Test : Seasons After Fall

6 juin 2017 0 Par Nicolas Balaguer

Déjà sorti sur PC en septembre 2016, le jeu de Swing Swing Submarine est arrivé sur PS4 et Xbox One le 16 mai dernier. Ce plateforme assez classique trouve ces inspirations dans Ori and the blind forest ou Quantum Conundrum. Le joueur incarne un esprit de la nature, qui va progressivement découvrir quel rôle incarner dans le cycle de la vie. Équipé du pouvoir de changer les saisons à volonté, le gameplay propose de résoudre de nombreuses petites énigmes, en interagissant avec l’environnement.

La petite graine magique que nous incarnons voit le jour dans les profondeurs de la terre. Elle doit se frayer un chemin à travers les racines et l’obscurité, avant d’apparaître à la surface de la forêt. Arrivé là, c’est une petite voix toute mignonne qui l’accueille chaleureusement et lui propose de jouer. Mais pour se déplacer librement dans le monde qui l’entoure, notre petite graine doit d’abord prendre possession d’une créature vivante. Un renard se baladant tout près du sanctuaire des saisons est le candidat idéal pour devenir l’incarnation de l’esprit magique. Dès lors, l’animal devient notre partenaire de jeu, il va malgré lui jouer un rôle décisif dans les événements à venir.

L’ambiance poétique et les couleurs chatoyantes de Seasons After Fall ont vite fait de conquérir les gamers au cœur tendre. Sa direction artistique, en mode illustration, donne l’impression de voir un tableau de peinture en mouvement. On peut même parfois apercevoir les traits de pinceaux des artistes qui l’on crée. Il n’y a rien de sophistiqué, mais l’atmosphère des différentes saisons suffit à profiter et contempler les environnements que nous traversons. La musique est également très réussie, à base d’instruments à corde, elle ajoute une touche de plaisir non négligeable au long de la partie.
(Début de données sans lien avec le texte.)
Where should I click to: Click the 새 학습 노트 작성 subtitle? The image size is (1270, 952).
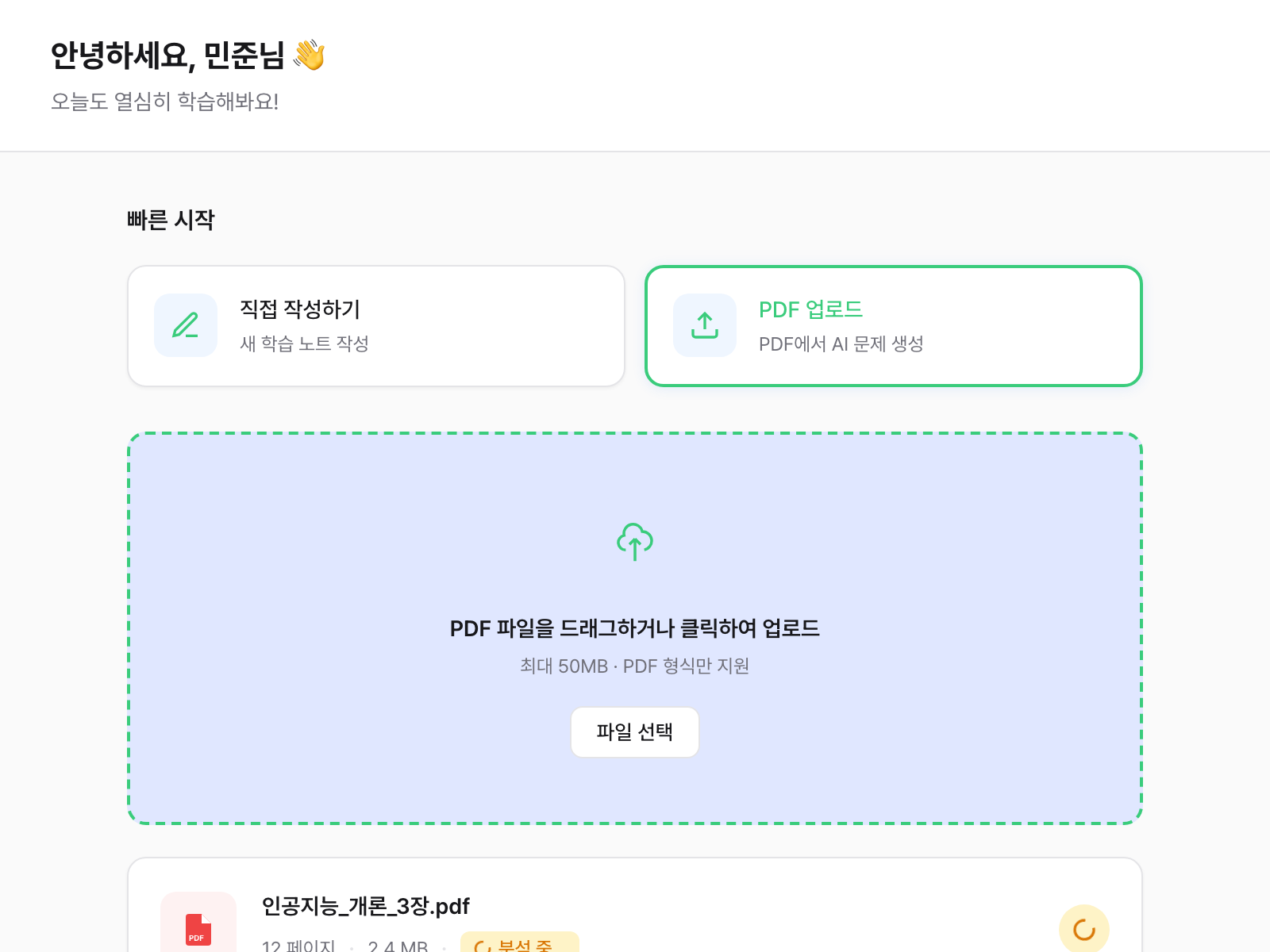click(304, 344)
On est loin de l’exigence et de la difficulté de sa source d’inspiration, Ori and the blind forest. Ici le gameplay est accessible à tous et ne reprend pas vraiment les codes d’un Metroid-Vania. Même si le joueur est libre d’aller où bon lui semble, les niveaux ne sont pas suffisamment vastes pour nécessiter un menu map du jeu afin de s’orienter. Cela n’empêche pas pour autant de parfois se perdre dans certaines zones un peu labyrinthique. Le sens de l’observation est important pour ne pas tourner en rond, ainsi que votre matière grise. En effet, plusieurs puzzles risquent de vous faire cogiter un moment. Si la plupart sont assez simples, certains ont tendance à faire tourner en rond. Mais là encore, vos yeux et votre logique sont vos meilleures armes pour trouver les solutions.

Notation : Jolie balade en forêt sans trop de défauts

Seasons After Fall propose une aventure sympathique qui ne nécessite pas un niveau gamer expert, mention Dark Souls. Son système de pouvoir fonctionne assez bien, même si leurs activations ont tendance à casser le rythme de jeu à chaque changement de saison. Un petit manque de fluidité qui d’agacer les plus pressés d’entre nous. Toutefois, c’est majoritairement un plaisir de gambader dans les herbes hautes avec notre renard des bois. Ces quelque légers défauts n’entament pas vraiment l’expérience de jeu. Finalement, le seul vrai bémol qu’on pourrait trouver au titre de Swing Swing Submarine, c’est sa durée de vie, qui n’excède pas les 5h de jeu.